*Problems and tasks:*
A: According to the pregnancy-scare essay, why did the narrator throw away the birth control pills three years earlier?
B: Summarize the pregnancy-scare essay in two sentences.

*Article:*
________________
Really, we have had how many pregnancy scares and he still doesn’t know where to buy the damn tests, my hormonally crazed brained whispers. Any time I’m late we go through this scenario. I’ve taken probably fifty tests since we got married. Although we’re on a strict family planning regime it doesn’t feel as safe as the birth control pills that I threw away three years ago after realizing they were giving me headaches and out of body experiences.

“It’s early enough that if I took the test, even if it’s negative, I might still be pregnant. I don’t wanna poison our baby!” My husband looks confused while he tries to process my outburst, the complicated explanation, and the “our baby” part.

“So just don’t drink.” He offers his pragmatic solution. I reward him with a death stare and grab the colorful multivitamin waiting for me on the corner of my plate. Of course, like it’s that simple.

“Maybe you should take two, just in case.” My husband suggests innocently.

“Really, now you too?! Why does everyone think I’m pregnant?” I yell exasperated.

I wasn’t playing fair. Nothing he could have said that morning would have made me feel better. I wanted to cry and scream at the same time. There was a flood of questions inside me that seemed to both welcome and reject this potential pregnancy.

Was I going to be a good mama? Can we make enough money to rent a place with a baby room? Would I have an easy pregnancy? Do I want a natural birth? Are epidurals expensive? Will my husband change poopy diapers? Have we lost our chance to backpack through Patagonia and Machu Picchu? Am I going to lose myself in this child?

My period started later that day, and I was both relieved and disappointed. Our dinner party was a success and I enjoyed three delicious glass of red wine, guilt free. This last pregnancy false alarm made me realize that in many ways I am ready to have a baby and in many ways I’m not.  It’s a confusing space to be in, but I’m learning to sit with it and make myself comfortable. A baby will come at the right time. We would love it to be a planned pregnancy, but we also understand that it might not happen that way. Until then I’m going to keep writing my stories, travel the world and save some money for our future home.
________________
*Information given:*
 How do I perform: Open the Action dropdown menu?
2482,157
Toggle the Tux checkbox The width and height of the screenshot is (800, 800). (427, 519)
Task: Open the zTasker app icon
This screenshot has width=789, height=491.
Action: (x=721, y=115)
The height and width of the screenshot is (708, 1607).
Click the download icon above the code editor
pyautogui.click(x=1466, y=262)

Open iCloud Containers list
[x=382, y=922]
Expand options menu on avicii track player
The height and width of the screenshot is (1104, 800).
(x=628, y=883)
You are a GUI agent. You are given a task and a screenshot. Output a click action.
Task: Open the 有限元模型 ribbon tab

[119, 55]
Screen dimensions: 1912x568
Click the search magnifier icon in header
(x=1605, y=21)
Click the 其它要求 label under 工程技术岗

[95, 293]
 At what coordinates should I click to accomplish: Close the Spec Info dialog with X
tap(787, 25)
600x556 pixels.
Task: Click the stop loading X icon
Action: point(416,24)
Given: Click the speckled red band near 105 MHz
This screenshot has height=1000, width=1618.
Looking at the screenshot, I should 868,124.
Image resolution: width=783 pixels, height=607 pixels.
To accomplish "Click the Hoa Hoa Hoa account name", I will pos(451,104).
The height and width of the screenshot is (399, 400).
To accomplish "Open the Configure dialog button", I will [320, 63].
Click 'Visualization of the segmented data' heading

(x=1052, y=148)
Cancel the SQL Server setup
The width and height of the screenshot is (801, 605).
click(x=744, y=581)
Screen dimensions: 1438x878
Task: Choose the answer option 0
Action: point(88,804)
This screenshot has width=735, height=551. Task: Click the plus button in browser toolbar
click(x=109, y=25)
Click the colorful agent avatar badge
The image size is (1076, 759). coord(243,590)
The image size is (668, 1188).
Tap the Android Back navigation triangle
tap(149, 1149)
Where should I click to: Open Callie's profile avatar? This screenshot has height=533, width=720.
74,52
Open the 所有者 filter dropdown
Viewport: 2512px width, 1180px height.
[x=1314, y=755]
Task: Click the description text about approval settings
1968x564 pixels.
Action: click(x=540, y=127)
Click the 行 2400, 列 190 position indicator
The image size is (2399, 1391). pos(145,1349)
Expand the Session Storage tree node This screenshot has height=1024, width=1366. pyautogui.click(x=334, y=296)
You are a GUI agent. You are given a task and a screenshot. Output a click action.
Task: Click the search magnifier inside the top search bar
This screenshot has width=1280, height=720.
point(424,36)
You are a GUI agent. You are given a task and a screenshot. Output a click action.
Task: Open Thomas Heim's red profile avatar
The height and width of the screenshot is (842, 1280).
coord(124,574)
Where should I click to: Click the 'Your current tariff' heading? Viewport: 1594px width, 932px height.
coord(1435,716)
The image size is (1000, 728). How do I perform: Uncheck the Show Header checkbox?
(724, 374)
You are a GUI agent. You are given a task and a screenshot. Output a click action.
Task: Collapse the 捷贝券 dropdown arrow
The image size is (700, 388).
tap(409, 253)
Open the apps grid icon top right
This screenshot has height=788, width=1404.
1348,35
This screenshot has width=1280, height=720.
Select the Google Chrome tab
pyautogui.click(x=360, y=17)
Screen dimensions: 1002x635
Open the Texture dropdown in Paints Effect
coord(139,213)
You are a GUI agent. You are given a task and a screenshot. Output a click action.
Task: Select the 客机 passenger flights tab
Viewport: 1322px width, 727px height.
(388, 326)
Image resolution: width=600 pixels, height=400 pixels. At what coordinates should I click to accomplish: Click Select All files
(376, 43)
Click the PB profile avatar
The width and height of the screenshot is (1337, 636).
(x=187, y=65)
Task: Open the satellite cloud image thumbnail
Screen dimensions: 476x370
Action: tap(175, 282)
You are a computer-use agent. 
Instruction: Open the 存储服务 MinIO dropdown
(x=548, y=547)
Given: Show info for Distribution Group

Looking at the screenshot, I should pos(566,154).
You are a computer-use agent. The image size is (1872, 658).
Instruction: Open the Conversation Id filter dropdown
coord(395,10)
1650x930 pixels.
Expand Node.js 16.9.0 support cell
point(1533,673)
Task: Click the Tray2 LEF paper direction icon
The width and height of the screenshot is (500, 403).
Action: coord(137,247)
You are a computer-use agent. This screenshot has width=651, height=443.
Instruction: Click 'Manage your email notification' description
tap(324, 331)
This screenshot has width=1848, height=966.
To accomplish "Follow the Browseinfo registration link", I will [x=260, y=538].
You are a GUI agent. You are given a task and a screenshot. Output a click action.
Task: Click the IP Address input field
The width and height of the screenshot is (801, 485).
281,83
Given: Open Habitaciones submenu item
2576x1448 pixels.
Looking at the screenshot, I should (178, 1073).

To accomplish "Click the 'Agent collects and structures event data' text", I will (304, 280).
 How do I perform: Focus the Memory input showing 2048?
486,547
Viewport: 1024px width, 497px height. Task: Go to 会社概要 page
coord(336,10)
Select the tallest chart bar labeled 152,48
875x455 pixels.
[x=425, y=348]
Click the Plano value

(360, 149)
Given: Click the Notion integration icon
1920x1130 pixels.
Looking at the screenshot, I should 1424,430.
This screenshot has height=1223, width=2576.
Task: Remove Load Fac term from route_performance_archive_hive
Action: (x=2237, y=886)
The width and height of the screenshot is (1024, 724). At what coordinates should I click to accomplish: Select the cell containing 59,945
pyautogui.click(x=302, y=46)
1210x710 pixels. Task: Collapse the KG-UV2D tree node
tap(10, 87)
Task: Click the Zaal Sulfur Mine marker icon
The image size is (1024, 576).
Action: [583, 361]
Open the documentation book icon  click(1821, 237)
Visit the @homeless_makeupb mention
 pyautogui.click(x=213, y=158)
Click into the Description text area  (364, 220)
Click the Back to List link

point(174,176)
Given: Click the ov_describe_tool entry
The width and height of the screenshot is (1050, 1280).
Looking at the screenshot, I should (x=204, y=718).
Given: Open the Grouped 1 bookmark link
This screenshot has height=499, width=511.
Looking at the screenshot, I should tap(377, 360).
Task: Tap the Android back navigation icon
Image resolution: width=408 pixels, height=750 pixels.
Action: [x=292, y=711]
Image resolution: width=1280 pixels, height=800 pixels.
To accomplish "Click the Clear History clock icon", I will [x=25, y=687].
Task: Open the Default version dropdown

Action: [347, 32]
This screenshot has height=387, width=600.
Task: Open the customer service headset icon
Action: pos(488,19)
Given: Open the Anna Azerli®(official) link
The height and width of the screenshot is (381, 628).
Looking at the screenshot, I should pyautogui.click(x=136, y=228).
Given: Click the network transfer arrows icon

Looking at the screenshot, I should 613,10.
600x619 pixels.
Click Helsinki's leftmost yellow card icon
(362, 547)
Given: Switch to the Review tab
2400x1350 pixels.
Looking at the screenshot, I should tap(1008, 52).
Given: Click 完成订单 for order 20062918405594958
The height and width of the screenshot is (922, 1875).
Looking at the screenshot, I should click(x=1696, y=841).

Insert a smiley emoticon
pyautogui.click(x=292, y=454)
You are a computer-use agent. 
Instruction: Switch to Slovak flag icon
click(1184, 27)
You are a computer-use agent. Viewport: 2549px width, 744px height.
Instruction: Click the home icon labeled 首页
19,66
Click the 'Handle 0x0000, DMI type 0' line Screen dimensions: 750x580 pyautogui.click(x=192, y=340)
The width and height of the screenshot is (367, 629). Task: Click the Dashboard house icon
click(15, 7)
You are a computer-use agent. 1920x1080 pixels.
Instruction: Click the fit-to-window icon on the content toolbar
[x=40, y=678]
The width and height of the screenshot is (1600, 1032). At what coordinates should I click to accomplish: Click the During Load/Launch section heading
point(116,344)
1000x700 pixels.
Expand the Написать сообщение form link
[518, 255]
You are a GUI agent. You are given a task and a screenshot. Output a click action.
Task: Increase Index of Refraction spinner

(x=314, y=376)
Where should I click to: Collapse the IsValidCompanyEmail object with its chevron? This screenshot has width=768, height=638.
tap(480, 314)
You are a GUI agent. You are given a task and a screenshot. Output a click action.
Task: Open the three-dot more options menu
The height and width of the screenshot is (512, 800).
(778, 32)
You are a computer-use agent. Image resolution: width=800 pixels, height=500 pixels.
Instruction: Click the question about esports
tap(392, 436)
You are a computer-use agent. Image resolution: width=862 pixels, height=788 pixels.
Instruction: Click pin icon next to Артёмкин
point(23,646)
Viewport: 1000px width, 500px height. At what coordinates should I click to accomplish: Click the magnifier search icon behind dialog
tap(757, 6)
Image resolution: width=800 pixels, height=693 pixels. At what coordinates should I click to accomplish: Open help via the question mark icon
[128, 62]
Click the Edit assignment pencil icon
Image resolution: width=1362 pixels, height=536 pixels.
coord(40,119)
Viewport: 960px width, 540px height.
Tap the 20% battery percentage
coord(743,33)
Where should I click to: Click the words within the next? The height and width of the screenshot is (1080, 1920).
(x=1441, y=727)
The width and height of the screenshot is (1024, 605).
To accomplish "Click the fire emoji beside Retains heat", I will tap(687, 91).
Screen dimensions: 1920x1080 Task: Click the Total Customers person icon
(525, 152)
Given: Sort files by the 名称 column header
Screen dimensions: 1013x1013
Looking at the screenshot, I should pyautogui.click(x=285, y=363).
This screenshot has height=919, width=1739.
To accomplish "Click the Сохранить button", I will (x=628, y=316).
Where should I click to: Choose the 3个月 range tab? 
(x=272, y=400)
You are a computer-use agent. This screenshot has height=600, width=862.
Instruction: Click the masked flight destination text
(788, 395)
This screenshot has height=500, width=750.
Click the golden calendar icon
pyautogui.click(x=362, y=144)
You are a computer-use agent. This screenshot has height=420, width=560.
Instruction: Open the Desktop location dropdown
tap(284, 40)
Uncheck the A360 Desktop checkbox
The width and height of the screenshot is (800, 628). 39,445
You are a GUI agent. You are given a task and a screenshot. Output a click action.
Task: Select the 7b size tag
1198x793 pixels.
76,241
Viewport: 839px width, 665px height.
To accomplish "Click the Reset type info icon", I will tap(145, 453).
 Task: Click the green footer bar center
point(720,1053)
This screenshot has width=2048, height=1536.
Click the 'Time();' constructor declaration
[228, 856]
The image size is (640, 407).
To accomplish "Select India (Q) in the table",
________________
*Worked solutions:*
A: The pills were causing headaches and out-of-body experiences.

B: During a late-period scare, the narrator fears that a test taken this early could miss a pregnancy and snaps at a husband whose suggestions are practical, while a flood of questions about parenting, money, birth, and travel rushes in. When the period starts later that day, the narrator feels both relieved and disappointed, recognizes being ready for a baby in some ways and not in others, and plans to keep writing, traveling, and saving until a baby comes at the right time.